▶ [Prompt]:
Reproduce exactly the line with "Image resolution: width=800" and every line that follows it below, up to and including the last one. Do not include pictures or anything else.

=-=-=

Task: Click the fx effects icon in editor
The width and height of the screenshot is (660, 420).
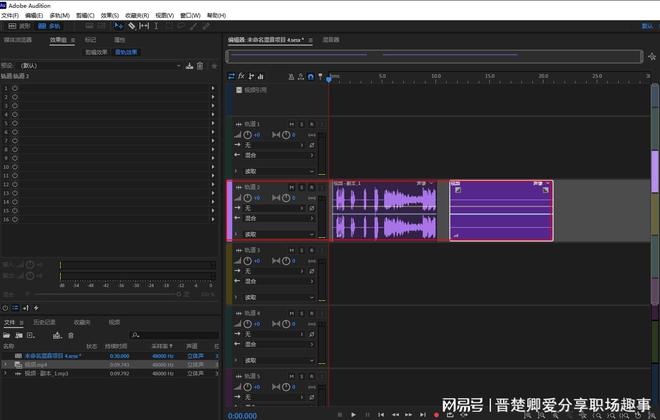Action: (x=241, y=76)
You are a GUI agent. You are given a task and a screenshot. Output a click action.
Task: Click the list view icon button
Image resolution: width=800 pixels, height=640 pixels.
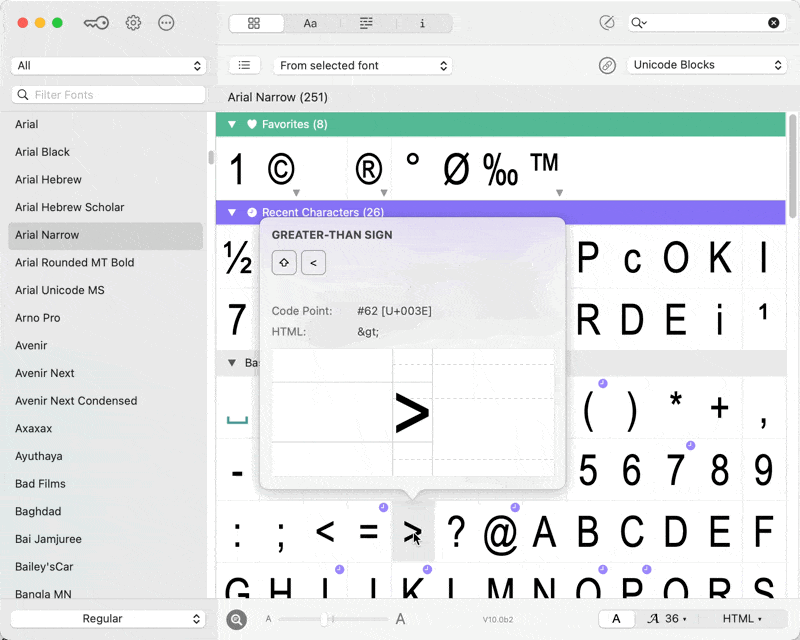coord(244,65)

=-=-=

▶ [Written answer]:
Image resolution: width=800 pixels, height=640 pixels.
coord(244,65)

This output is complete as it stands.